Suddenly their savings are gone and now they are back to living paycheck-to-paycheck. It will take them some time before they can replenish their emergency buffer.

Thats a good article. Rather than blaming the last 40 years of wage stagnation and war on unions, people just blame the poor for buying a $2 coffee.

Most early retirement advice follows a similar formula. Earn 100k+ a year and live like a college student for a decade or so. Its all based on the concept that you have a ton of money but are just spending too much.

You’ve got to be fucking kidding me.

Libertarian claptrap.

I’ve lived paycheck to paycheck. It’s a bitch. You’re one minor disaster away (like a major car repair) from being behind the eight ball for a year as you repay a loan that you really didn’t want to take out. You have to decide which bills are going to be paid on time and what will have to wait. Been there, done that. What doesn’t help these people are tax cuts for the wealthy or deregulation or outsourcing. Trouble is, too many of them are tricked into voting for the party that wants to cut their safety net and let the so-called job creators get even fatter.

This sounds off. I know there are plenty of people living paycheck-to-paycheck, but very few of them would have a salary as good as your son’s with no children.

Budget? What’s a budget?

As discussed in layaway thread, I know people who cash their paycheck at Walmart* (I’ve been told they sometimes will cash checks before the actual paydate, especially if they know you) and keep all the cash in their wallet and paying all their bills, including utilities in cash, in person. When all the money in their wallet is gone, they just wait for the next payday.

*I’ve done payroll in the past and in some companies we had to institute a strict paycheck issuance time (e.g. Friday at 2pm) to ensure we had enough money in the bank to cover the payroll. Some people would immediately take time off to go to Walmart to cash their check and pay their utilities.

Again, this has nothing to do with whomever is in the Presidential office at the time. It’s just a way of life they’ve always lived and will always do.

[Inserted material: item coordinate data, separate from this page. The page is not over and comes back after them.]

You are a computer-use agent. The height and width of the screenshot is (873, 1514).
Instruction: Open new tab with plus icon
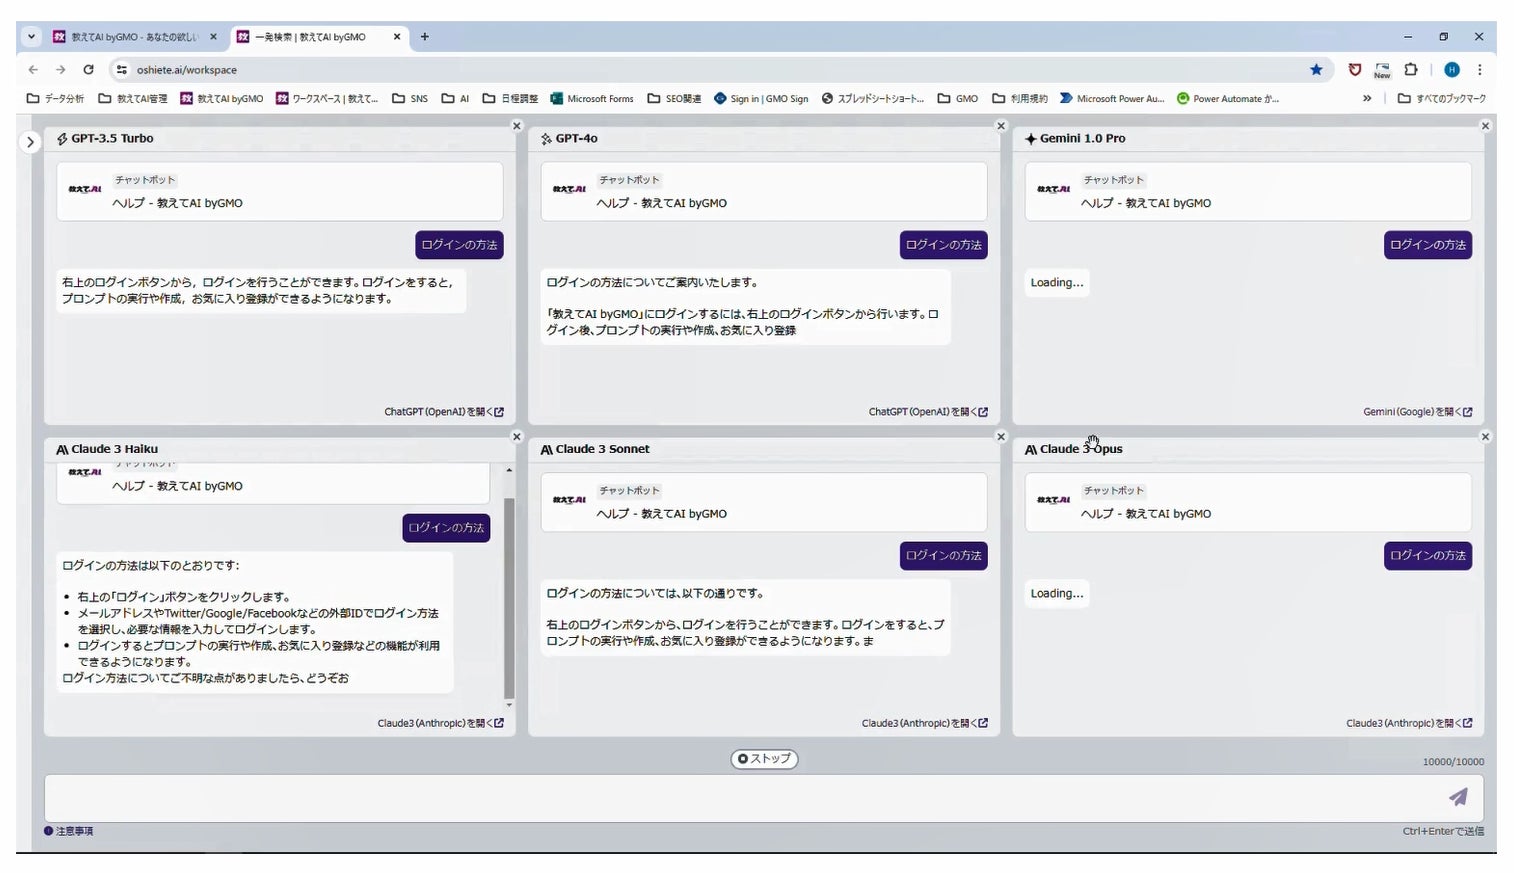coord(425,37)
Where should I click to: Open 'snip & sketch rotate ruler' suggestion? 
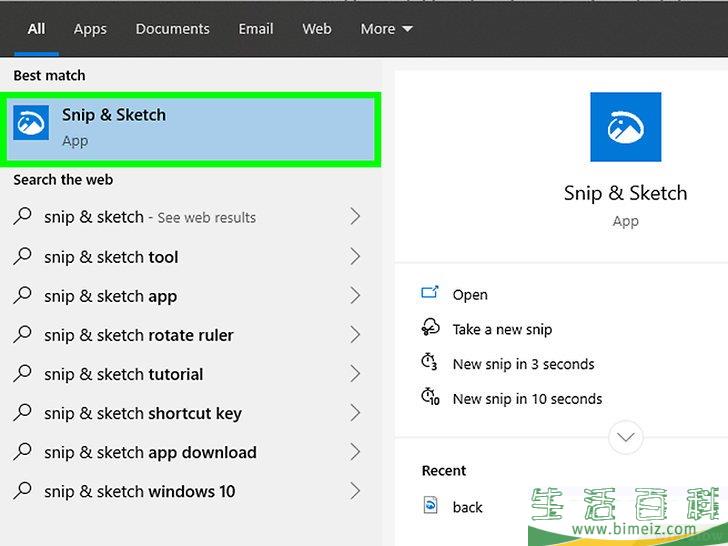[138, 335]
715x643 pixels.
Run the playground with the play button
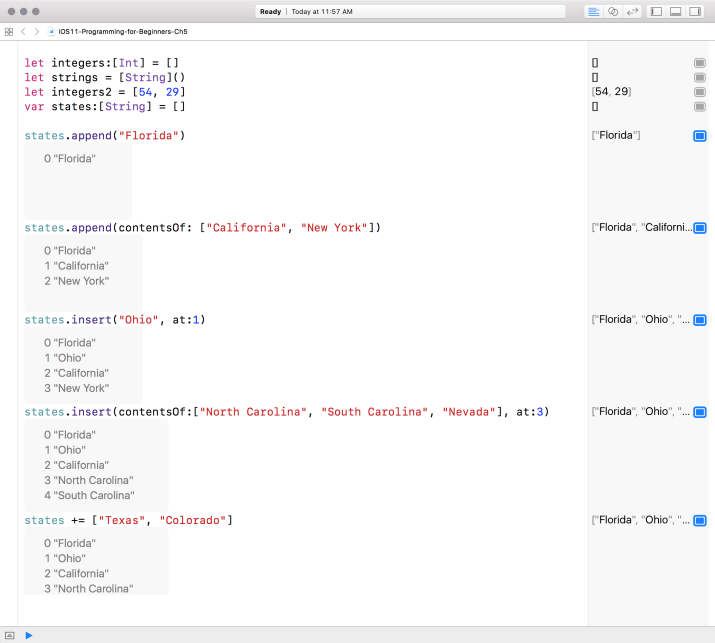(x=29, y=635)
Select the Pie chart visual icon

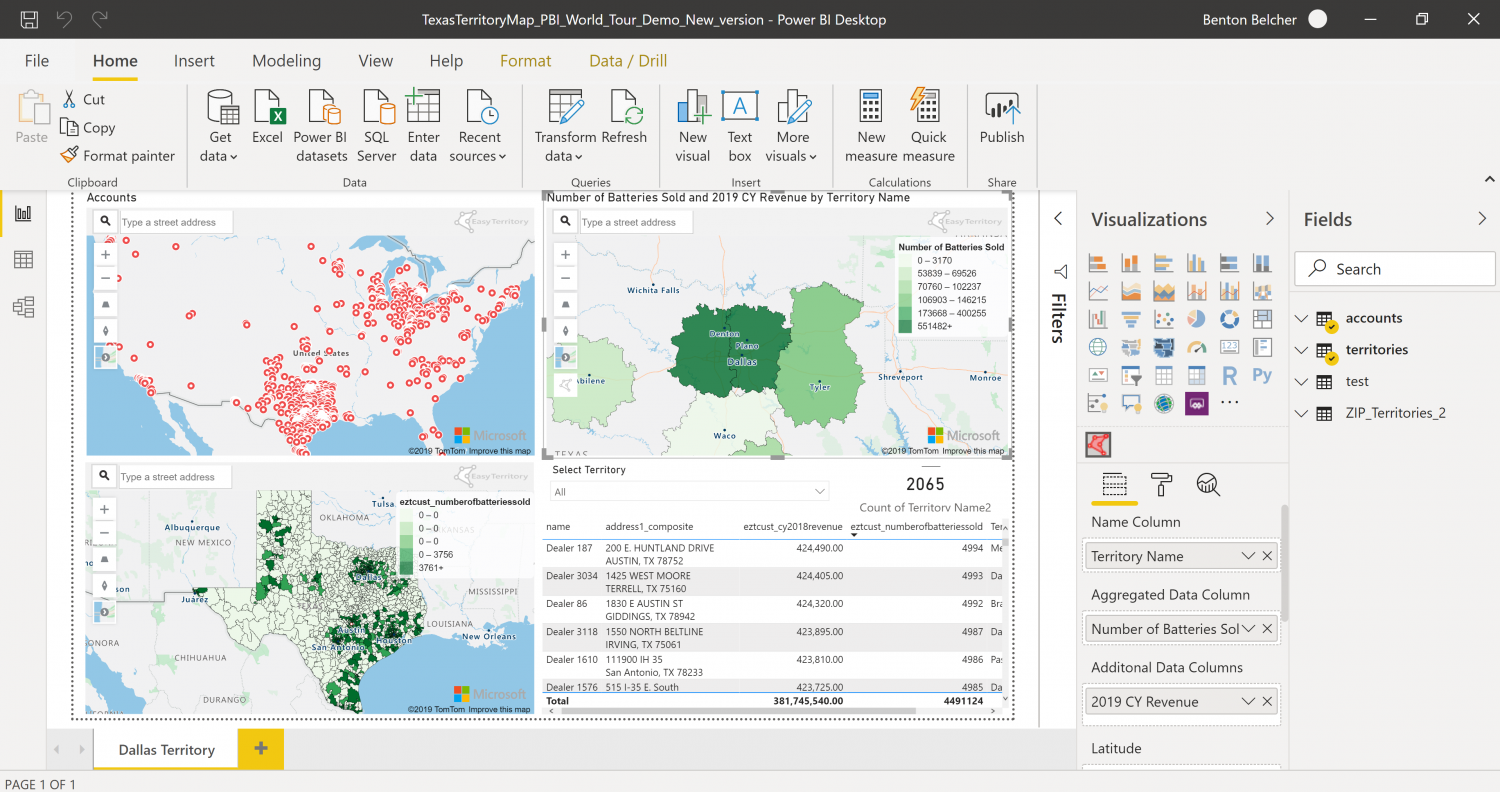[1196, 318]
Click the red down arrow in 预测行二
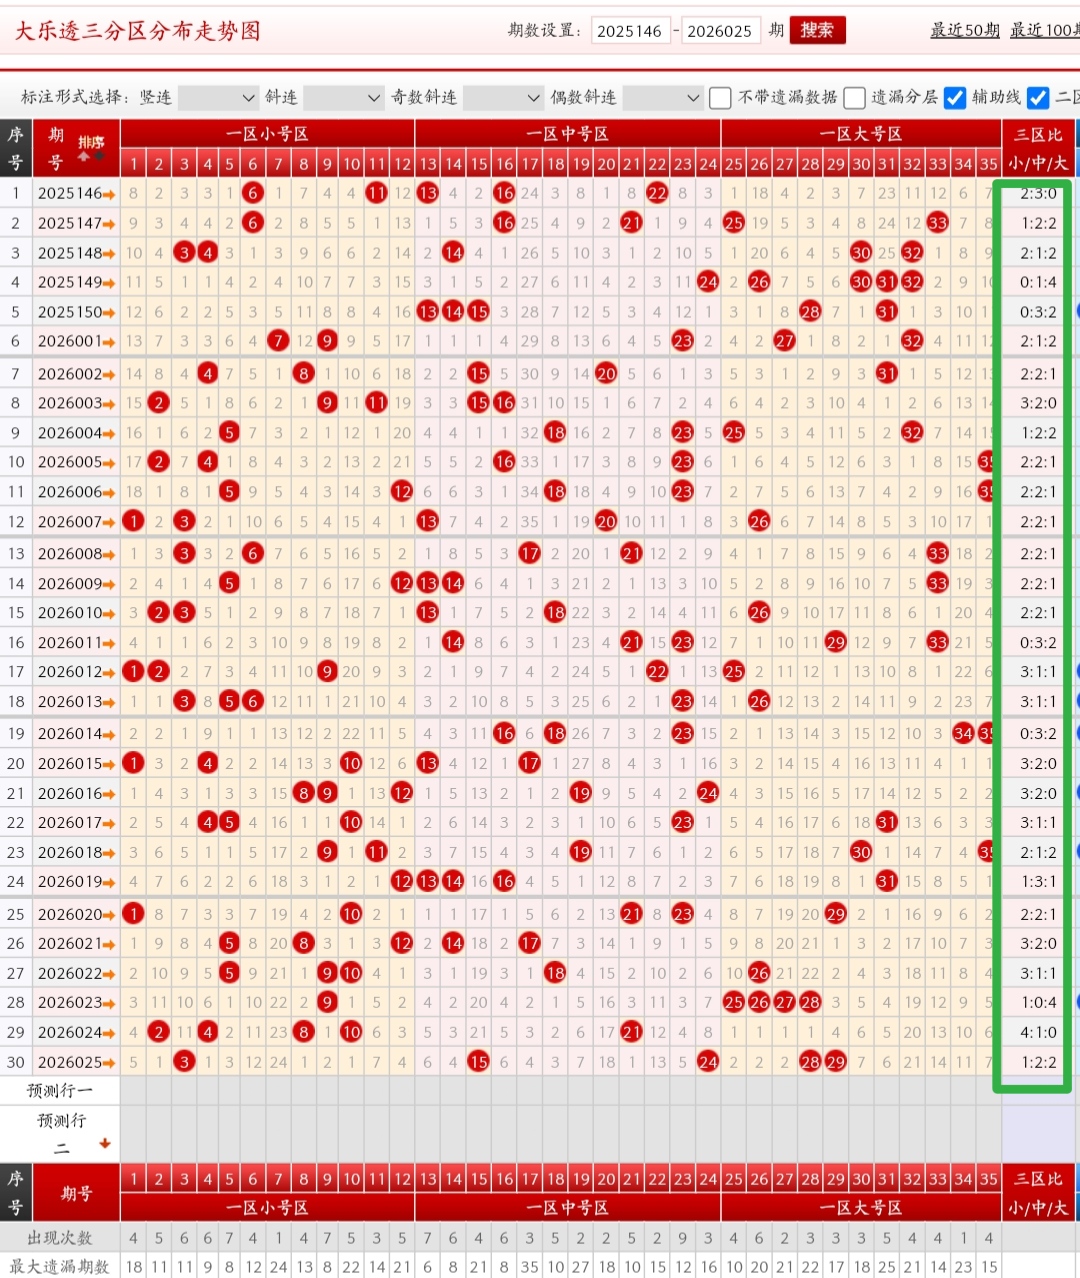1080x1278 pixels. 104,1144
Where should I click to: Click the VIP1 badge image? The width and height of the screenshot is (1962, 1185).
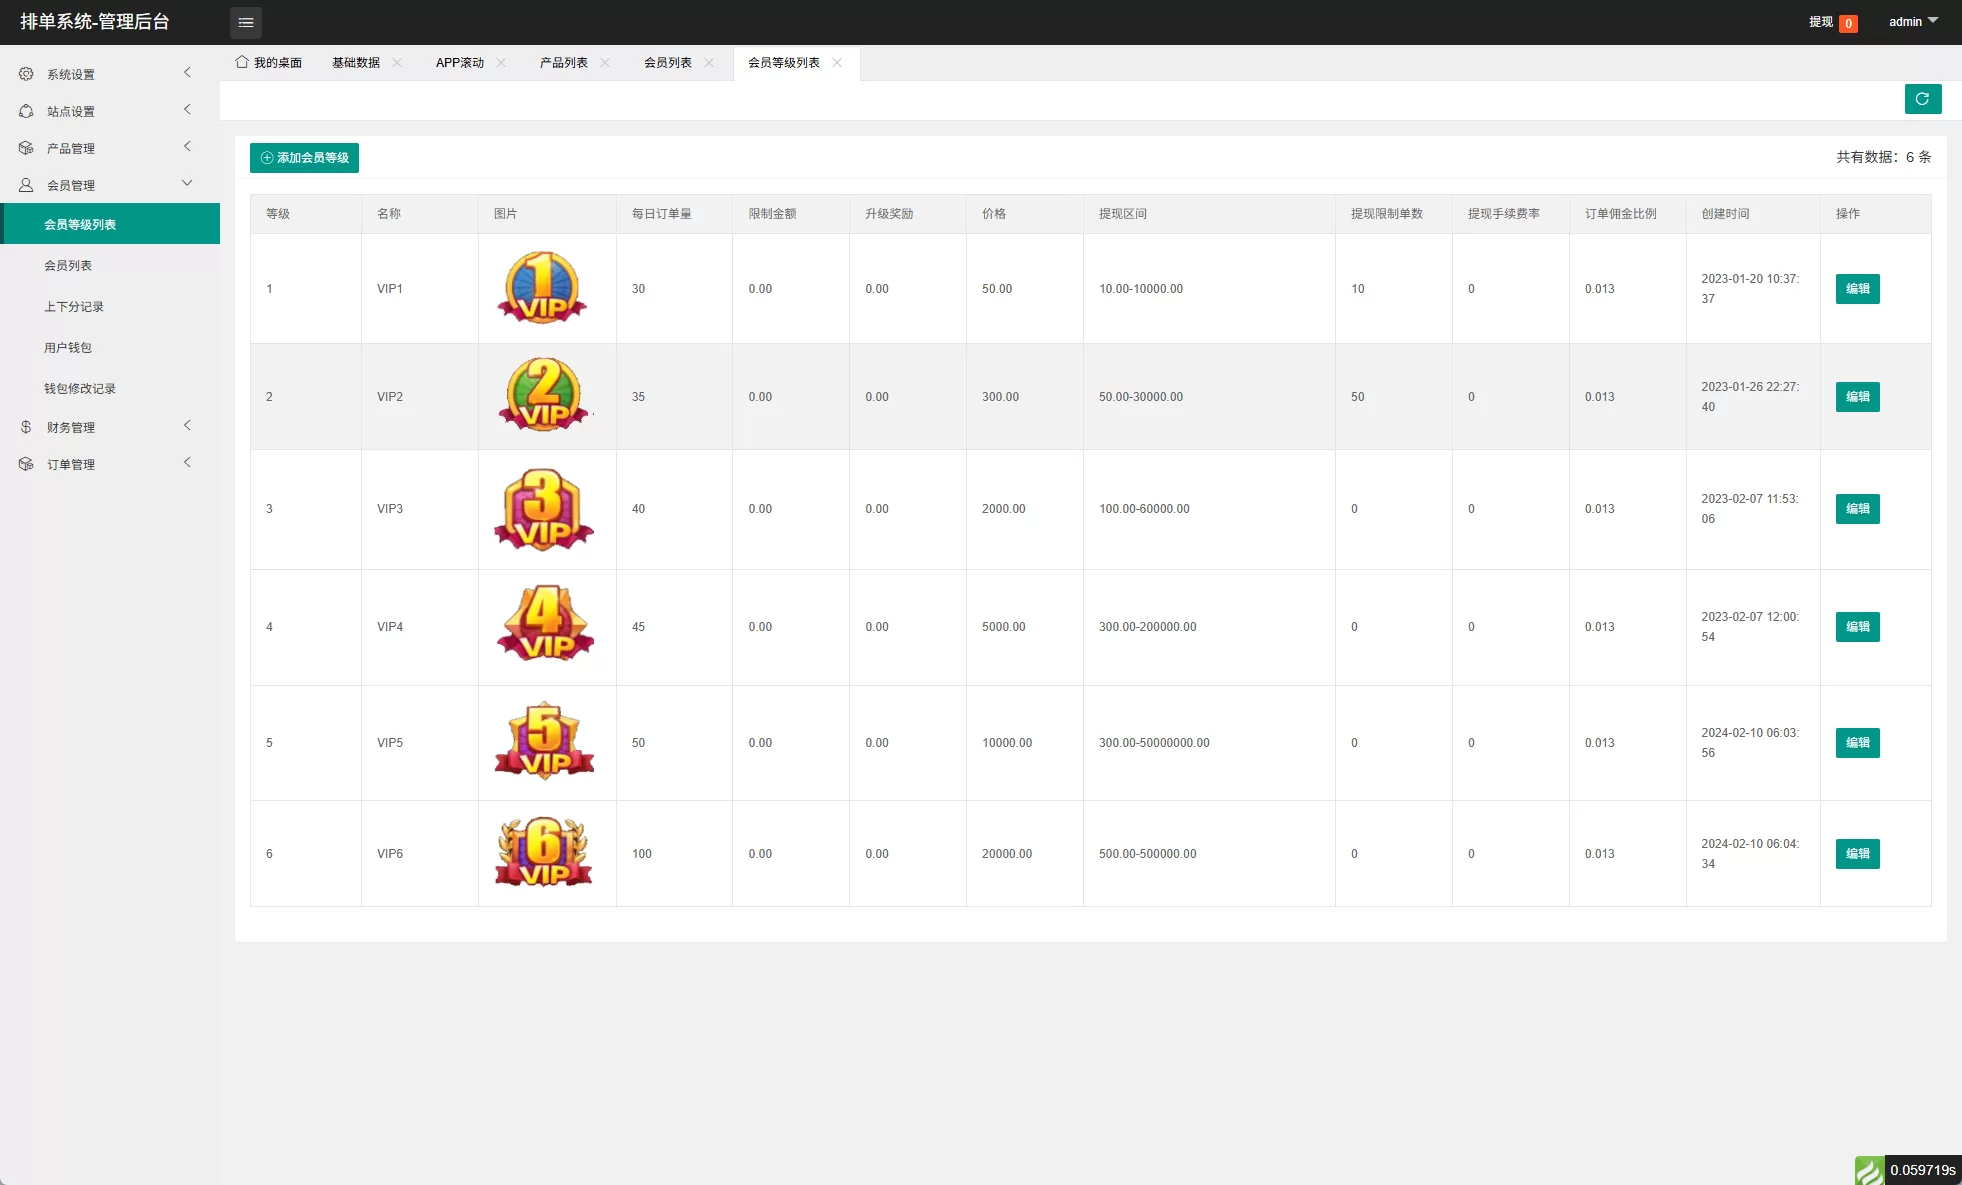tap(543, 288)
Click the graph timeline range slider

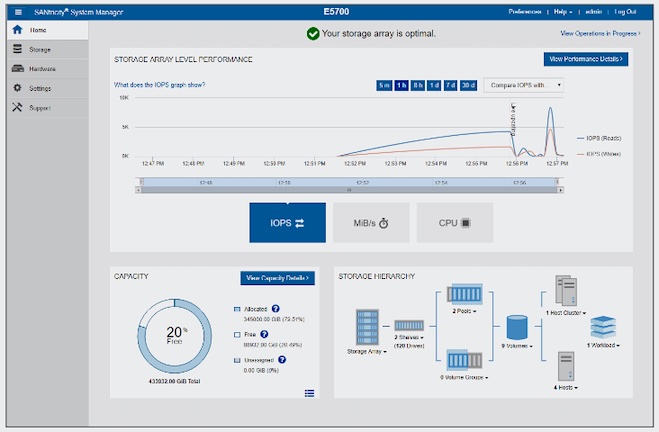(x=348, y=183)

As for “Everything you need to know is on the internet.” As I stated above, that’s making a big assumption that everyone wants to know and create a budget. Some people just don’t think that way. Also, not everyone is literate enough to be able to read and understand what creating a budget entails. I know (usually older) white collar managers who have no clue how to use Excel, much less ever used or created a hand written ledger.